▶ [Given exercise]:
Rescale the coordinates in the answers to the lines below by multiplying each by 0.7 and rounding to the nearest whole number, with halves rounded up. Rewrite every line with its request, keep all other numbers as they are, and leave out the pictures.

▶ [Materials provided]:

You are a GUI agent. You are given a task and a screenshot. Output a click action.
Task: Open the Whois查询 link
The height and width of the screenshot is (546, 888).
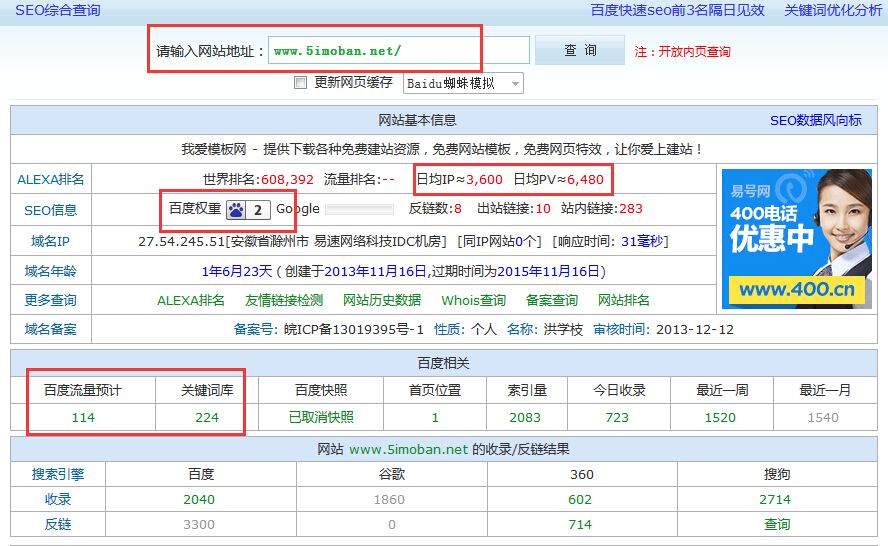coord(474,300)
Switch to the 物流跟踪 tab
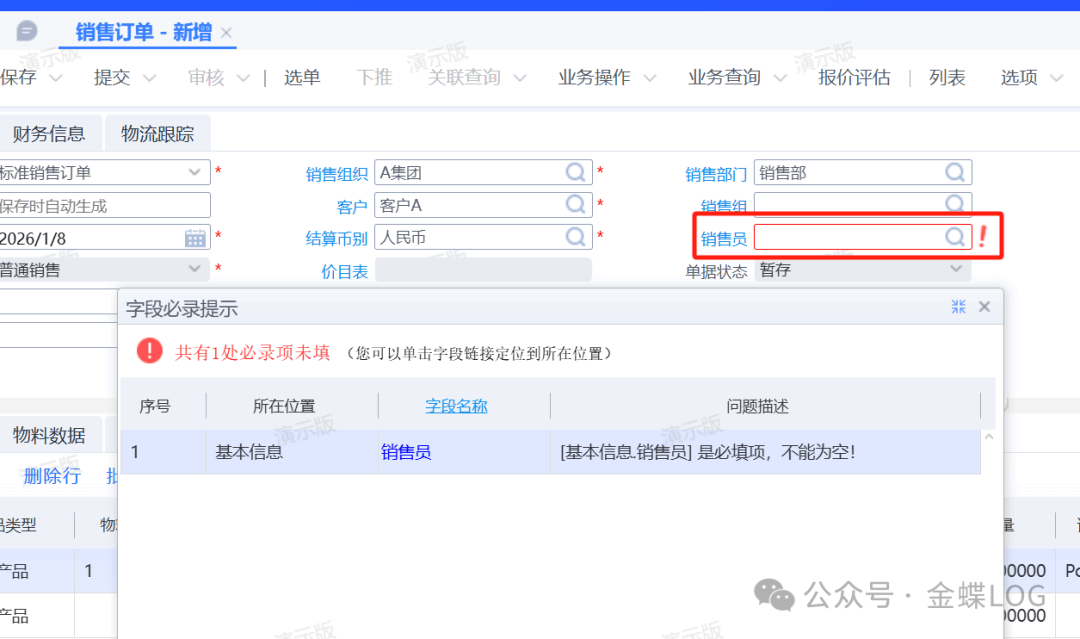 [158, 133]
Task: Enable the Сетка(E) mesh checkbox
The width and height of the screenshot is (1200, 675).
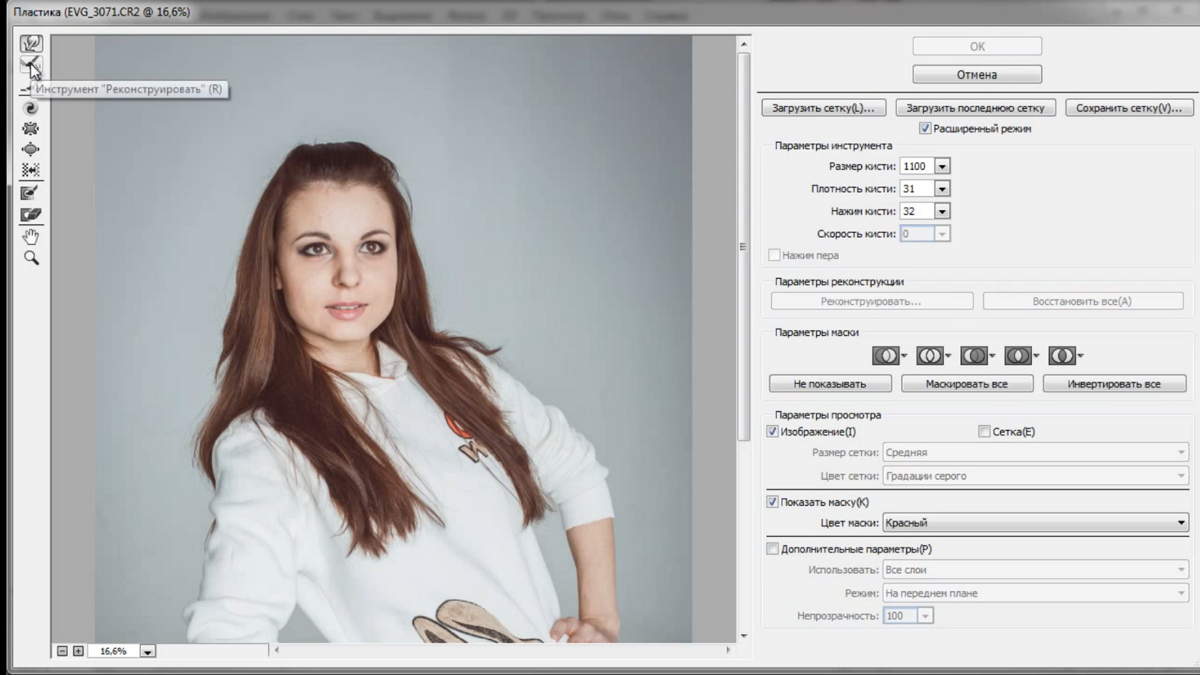Action: coord(984,432)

▶ [Solved problem]:
You are a GUI agent. You are given a task and a screenshot. Output a click action.
Task: Open the Whois查询 link
The height and width of the screenshot is (546, 888).
coord(332,210)
Switch to the 物流跟踪 tab
 [111, 93]
Task: Enable the Сетка(E) mesh checkbox
The width and height of the screenshot is (1200, 675).
Action: coord(689,302)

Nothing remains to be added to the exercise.